Fondos de Nasralla abren grieta feroz en PLHFondos de Nasralla abren grieta feroz en PLH

Tegucigalpa, Honduras | HonduPrensa.Com – El Partido Liberal de Honduras quedó atrapado en una tormenta política tras la aclaración de su Secretaría de Finanzas sobre los fondos de campaña de Salvador Nasralla, una explicación que intenta separar responsabilidades, pero que también expone el nivel de tensión que atraviesa la institución.

La aclaración financiera se convirtió en una pieza de alto impacto político porque toca el punto más sensible de cualquier estructura partidaria: el manejo del dinero. Y cuando el dinero entra al centro del debate, la conversación deja de ser interna y se vuelve nacional.

Finanzas sostiene que los recursos de Nasralla y los fondos del Partido Liberal fueron administrados bajo esquemas independientes, con liquidaciones separadas ante las instancias competentes.
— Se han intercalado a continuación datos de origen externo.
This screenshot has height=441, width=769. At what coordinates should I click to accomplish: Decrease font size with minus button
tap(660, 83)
La versión busca cortar cualquier interpretación de mezcla financiera, pero al mismo tiempo confirma que el tema ya alcanzó un nivel de presión imposible de ignorar.

El liberalismo no enfrenta solo una aclaración contable. Enfrenta una crisis de narrativa.
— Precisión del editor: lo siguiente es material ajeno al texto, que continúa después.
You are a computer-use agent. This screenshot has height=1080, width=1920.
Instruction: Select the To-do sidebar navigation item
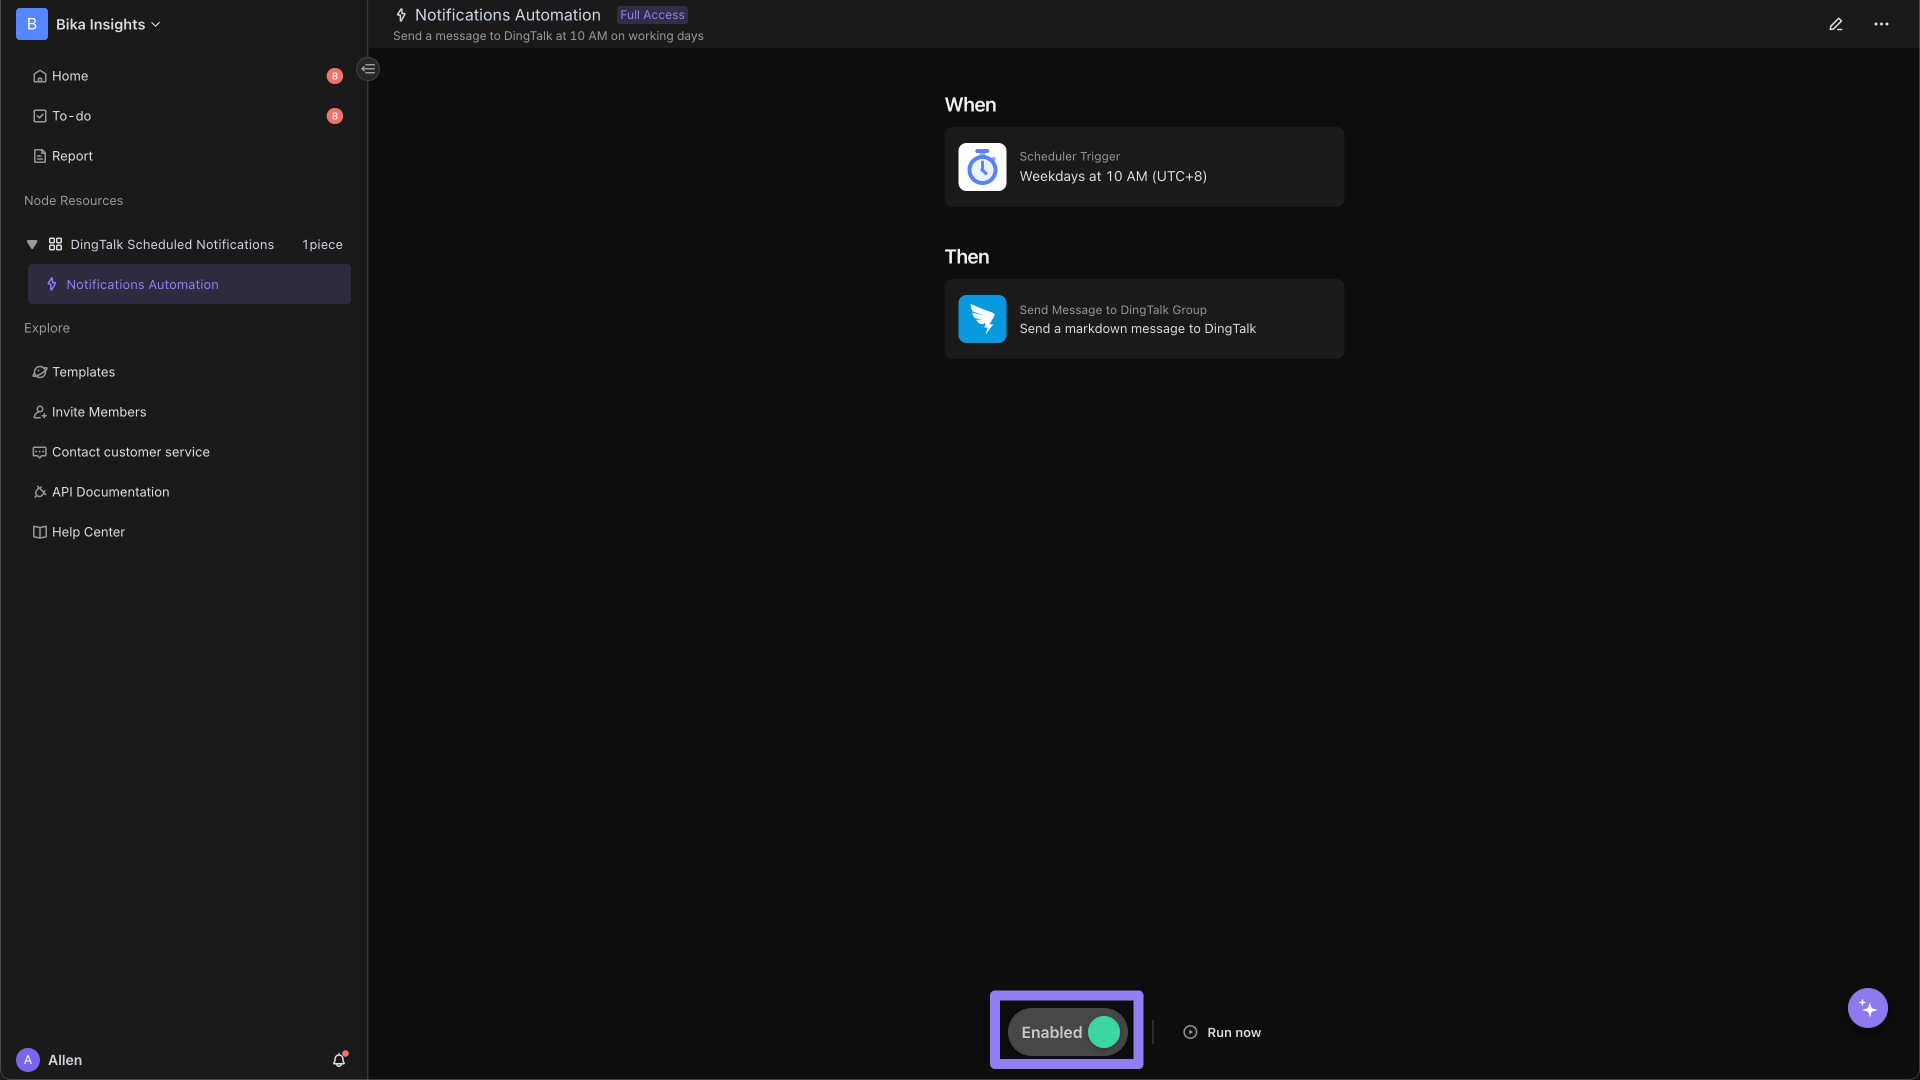coord(71,117)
Cada frase del documento parece diseñada para levantar un muro de defensa: fondos separados, préstamo aprobado por unanimidad, actas bajo resguardo, operaciones financieras reportadas y ausencia de responsabilidad directa del pleno del CCEPLH en el manejo económico.
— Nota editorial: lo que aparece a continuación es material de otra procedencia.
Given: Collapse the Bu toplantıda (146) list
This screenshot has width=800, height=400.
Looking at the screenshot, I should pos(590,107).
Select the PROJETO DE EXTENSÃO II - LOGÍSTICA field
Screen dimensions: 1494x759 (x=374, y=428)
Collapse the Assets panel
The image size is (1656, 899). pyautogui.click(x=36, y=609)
Pero en política, las defensas demasiado detalladas también pueden abrir nuevas preguntas.

¿Por qué el partido necesita aclarar que Nasralla no solicitó dinero sobrante? ¿Por qué subrayar que no recibió aportes desde esa instancia? ¿Qué presión interna o externa obligó a Finanzas a salir con una posición tan específica?

El comunicado también incorpora un dato que puede sacudir aún más el ambiente: Roberto Contreras retiró su firma de las cuentas bancarias del partido mediante acuerdo en acta oficial. Ese movimiento, en plena tensión financiera, puede ser leído como una señal de distancia, cautela o fractura dentro del engranaje liberal.

Otro elemento delicado es la falta de sesiones desde el 7 de enero de 2026, pese a que los estatutos establecen reuniones cada 15 días. Ese dato no es menor. En una organización política bajo presión, la ausencia de sesiones puede convertirse en munición para cuestionar conducción, control interno y responsabilidad institucional.

La Secretaría de Finanzas asegura que mantuvo reportes periódicos ante el Instituto de Acceso a la Información Pública y la UFTF, pero el terreno político ya está contaminado por la duda. Y la duda, cuando toca fondos electorales, puede ser más dañina que una acusación directa.

El Partido Liberal intenta proyectar orden, pero el país observa tensión. Intenta hablar de legalidad, pero la conversación pública habla de crisis. Intenta separar cuentas, pero la presión política ya juntó nombres, firmas, actas y responsabilidades en una sola discusión nacional.

El riesgo para el liberalismo es evidente: que esta aclaración no apague el fuego, sino que lo alimente. Porque en un país desconfiado de sus partidos, cada explicación sobre dinero necesita algo más que palabras: necesita pruebas, tiempos claros, responsables visibles y documentación sin grietas.

La crisis apenas comienza si el partido no logra cerrar el tema con contundencia verificable. En política, cuando el financiamiento electoral se vuelve noticia, la confianza queda en juicio público. —Redacción Hansell O.